Why isn't there a general comparison principle for higher order equations?

Question

I am studying elliptic equations. For second order equations (linear and nonlinear), comparison principle has many applications, e.g. to show uniqueness of the (weak) solutions, to construct super- and subsolutions, ... But I read somewhere that there is not a general comparison principle for elliptic equations of higher-order. Why is that?

Answer 1

Lost1 pointed out the reason in a comment: the validity of maximum and comparison principles relies on the PDE controlling the second derivative of the function, because this derivative matters for the classification of stationary points. Lower order terms in the PDE may or may not invalidate the maximum principle: e.g., solutions of $u'' + u =0$ do not satisfy the maximum principle while solutions of $u''-u=0$ do.

For higher order equations we don't get such a control on the second derivative. To give a concrete example: $u(x,y)= 1-x^2-y^2 $ solves the biharmonic equation $\Delta\Delta u=0$ in the unit disk, is zero on the boundary, but positive inside.

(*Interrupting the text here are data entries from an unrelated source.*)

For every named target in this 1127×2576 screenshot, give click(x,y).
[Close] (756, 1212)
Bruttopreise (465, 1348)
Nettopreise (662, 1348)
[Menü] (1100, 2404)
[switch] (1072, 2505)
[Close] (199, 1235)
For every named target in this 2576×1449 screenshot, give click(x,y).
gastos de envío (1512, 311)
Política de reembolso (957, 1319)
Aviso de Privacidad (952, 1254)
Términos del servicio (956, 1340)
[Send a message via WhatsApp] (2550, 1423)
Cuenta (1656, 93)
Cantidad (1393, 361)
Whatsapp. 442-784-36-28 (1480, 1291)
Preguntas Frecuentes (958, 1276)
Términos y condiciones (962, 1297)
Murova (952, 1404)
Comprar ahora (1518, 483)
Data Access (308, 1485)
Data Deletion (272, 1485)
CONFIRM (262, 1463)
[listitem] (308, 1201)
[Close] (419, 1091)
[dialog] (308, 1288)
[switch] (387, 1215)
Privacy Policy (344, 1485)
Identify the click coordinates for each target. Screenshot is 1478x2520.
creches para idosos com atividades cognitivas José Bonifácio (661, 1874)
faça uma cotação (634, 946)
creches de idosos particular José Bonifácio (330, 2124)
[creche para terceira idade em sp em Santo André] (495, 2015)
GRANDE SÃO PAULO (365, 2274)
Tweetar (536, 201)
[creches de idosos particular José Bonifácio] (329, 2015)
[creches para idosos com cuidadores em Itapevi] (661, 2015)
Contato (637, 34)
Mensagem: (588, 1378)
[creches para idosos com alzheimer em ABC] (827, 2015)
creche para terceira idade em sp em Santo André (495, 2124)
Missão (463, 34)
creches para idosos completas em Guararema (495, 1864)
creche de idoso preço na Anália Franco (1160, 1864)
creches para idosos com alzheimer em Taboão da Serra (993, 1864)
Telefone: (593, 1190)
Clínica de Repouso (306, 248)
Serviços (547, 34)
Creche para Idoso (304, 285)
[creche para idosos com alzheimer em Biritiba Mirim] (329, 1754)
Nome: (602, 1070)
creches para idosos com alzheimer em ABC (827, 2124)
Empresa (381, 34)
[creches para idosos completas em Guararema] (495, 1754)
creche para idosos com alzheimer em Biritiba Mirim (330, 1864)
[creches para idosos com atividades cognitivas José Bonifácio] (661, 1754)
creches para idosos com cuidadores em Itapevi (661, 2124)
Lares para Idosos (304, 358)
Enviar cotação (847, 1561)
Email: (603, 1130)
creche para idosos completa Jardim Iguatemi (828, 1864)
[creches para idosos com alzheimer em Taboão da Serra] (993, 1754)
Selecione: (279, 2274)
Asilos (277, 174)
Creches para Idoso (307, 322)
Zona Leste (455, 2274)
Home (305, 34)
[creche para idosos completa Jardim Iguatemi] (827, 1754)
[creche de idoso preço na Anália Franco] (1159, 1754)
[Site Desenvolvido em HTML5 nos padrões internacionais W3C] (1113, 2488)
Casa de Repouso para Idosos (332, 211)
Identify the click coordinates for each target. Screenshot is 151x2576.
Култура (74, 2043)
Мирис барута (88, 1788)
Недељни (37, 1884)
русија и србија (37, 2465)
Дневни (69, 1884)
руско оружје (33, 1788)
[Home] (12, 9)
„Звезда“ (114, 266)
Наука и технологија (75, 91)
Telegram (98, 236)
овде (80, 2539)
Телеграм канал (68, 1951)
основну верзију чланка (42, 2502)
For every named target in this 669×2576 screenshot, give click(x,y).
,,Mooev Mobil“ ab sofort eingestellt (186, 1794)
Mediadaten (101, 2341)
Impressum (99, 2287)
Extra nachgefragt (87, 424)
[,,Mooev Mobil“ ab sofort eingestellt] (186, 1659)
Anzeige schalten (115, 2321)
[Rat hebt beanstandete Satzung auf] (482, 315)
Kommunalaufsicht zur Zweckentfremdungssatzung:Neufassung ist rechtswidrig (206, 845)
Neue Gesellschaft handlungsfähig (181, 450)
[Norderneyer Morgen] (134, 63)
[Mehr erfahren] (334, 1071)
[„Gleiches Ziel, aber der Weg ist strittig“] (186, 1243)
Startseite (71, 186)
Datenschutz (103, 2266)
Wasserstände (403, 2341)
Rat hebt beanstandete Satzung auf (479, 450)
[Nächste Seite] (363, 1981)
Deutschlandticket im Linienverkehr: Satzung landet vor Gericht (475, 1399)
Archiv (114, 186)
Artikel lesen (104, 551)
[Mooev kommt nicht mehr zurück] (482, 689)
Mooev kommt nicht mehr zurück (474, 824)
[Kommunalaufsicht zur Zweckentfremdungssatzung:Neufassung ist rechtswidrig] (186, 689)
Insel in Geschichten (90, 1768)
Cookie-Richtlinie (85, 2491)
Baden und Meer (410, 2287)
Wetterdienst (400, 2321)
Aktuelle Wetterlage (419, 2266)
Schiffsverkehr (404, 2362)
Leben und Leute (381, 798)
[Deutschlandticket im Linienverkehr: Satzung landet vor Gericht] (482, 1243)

This example is notable because some form of maximum principle holds for biharmonic functions in a disk: if $u $ and its inward normal derivative $u_\nu$ are nonpositive on the boundary, then $u\le 0$ inside. Hadamard conjectured that this property holds for other convex domains, which turned out to be totally wrong: it is specific to the disk. See An Hadamard Maximum Principle for Biharmonic Operators by Hedenmalm, Jakobsson, and Shimorin, which approaches the subject by studying the positivity of the Green function for the biLaplacian.